His advice on the processing side is: Dream, plan, be creative but be meticulous in producing a top-quality product. Above all, keep it simple starting out.

For example, the Stenslands started with three basic ice cream flavors and once the foundation was just the way they wanted it, they could build in new and creative flavors that keep things interesting for their customers.
On the pragmatic side, Jason and Justin say they did not start with all new processing equipment right off the bat. “And we focus on doing this to make the best ice cream, not the cheapest.”
They did a lot of preparation for this challenge, but they found that “you learn as you go, and it takes good team communication to keep moving forward.”
Chefs in the area have sought them out for their butter and cream, but the Stensland Family Farms ice cream always comes first. In addition to daycare centers serving a collective 2800 children, and grocers in the area, coffee houses in Sioux Falls are among the 100 locations they have developed markets for milk and ice cream.
The daycare centers were a key at the start. “Schools are tough because of the government rules and the competition. When we get a daycare contract, it’s mostly 2% and whole milk, while the coffee shops take on some of our fat-free and 1% for ‘skinny lattes’,” he says, admitting that the fat-free and 1% milk is hard to move and so in his spare time he experiments with yogurt ideas in his kitchen.
Doug says the daycare contracts give them a pool of children to educate about dairy, offering farm tours.

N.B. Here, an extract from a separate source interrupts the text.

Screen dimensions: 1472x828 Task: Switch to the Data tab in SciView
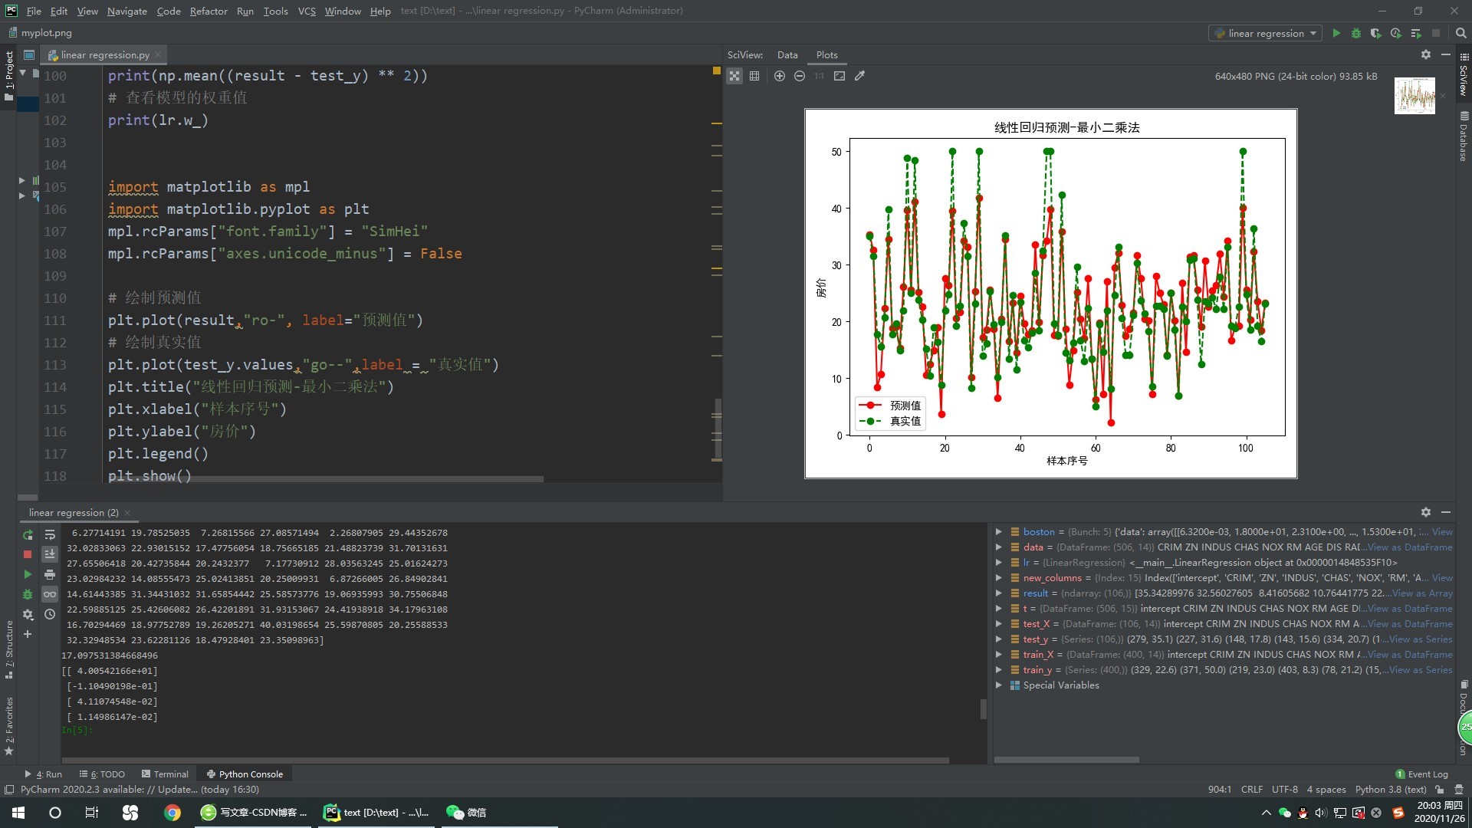click(787, 54)
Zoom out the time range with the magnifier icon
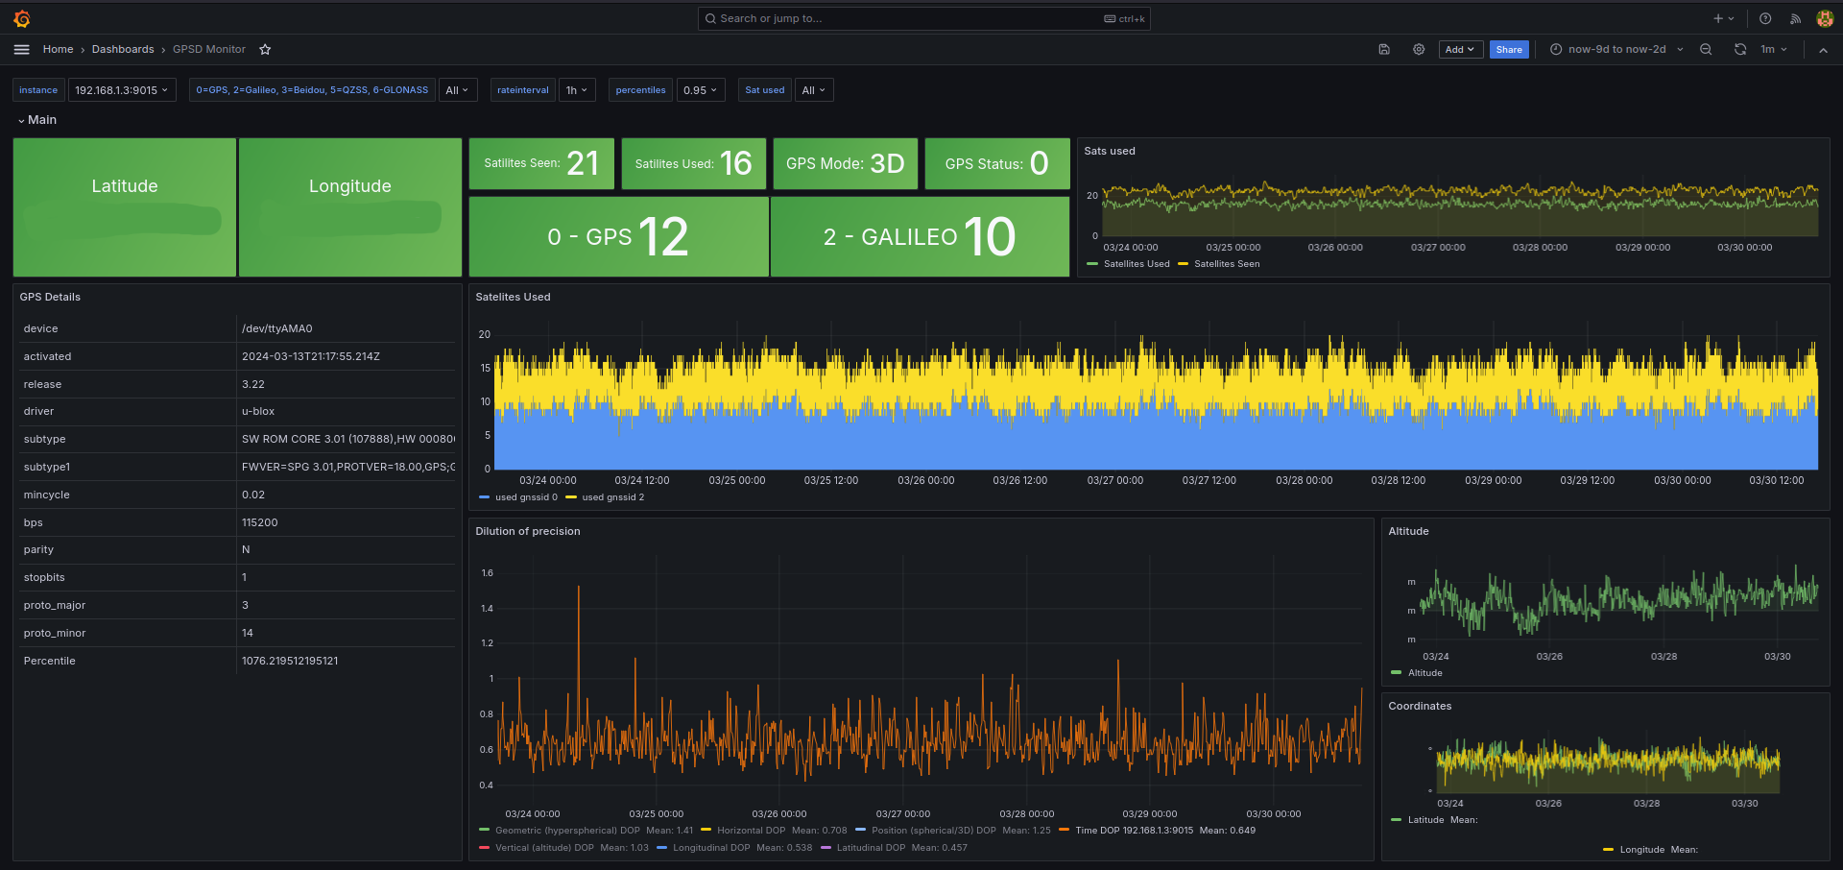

They reach the parents this way too.
Doug also advises vat pasteurization at a low heat. “It’s harder to do, but it all tastes better,” he says, noting that customers tell them once they started drinking their milk, “they don’t have the lactose problem anymore.”
He attributes this to the combination of low heat vat pasteurization and the emphasis they are putting on A2 milk genetics in their Holstein x Jersey x Montpelier, Fleckveigh and Shorthorn crossbreeding program.
Their on-farm creamery was using 35% of their production by the end of their first two years as they are starting on their fourth, still marketing some of their milk through cooperative membership. Hiring a recent microbiology graduate of South Dakota State University is helping them expand into cheese and curds, which is even more trial-and-error in development than ice cream.
Doug and Mona are partners with the children, but they’ve adopted an attitude of “pretty much working for them.”
A key ingredient is “We don’t tell each other what to do, and we’re doing what we enjoy.”
In the cropping and feeding, Doug says he gives Kyle the reins like Justin and Jason in the processing side. “I throw a lot of the farming decisions to Kyle. I tell him ‘you decide’. It’s fun to see what weird thing he’ll do that’s new.”
“We love watching the kids do what they are doing and having a good set of employees,” says Mona. “Everyone working to get things figured out.”
Mostly, says Doug, “We try to find employees with energy and youth who bring something that they can develop here.”
In fact, a key piece of advice from Doug is to hire and recognize good employees and learn to “see the weird coincidences that happen that put people and opportunities in your path.
“Open your eyes and ears to see what God has placed in front of you. You have got to be open.”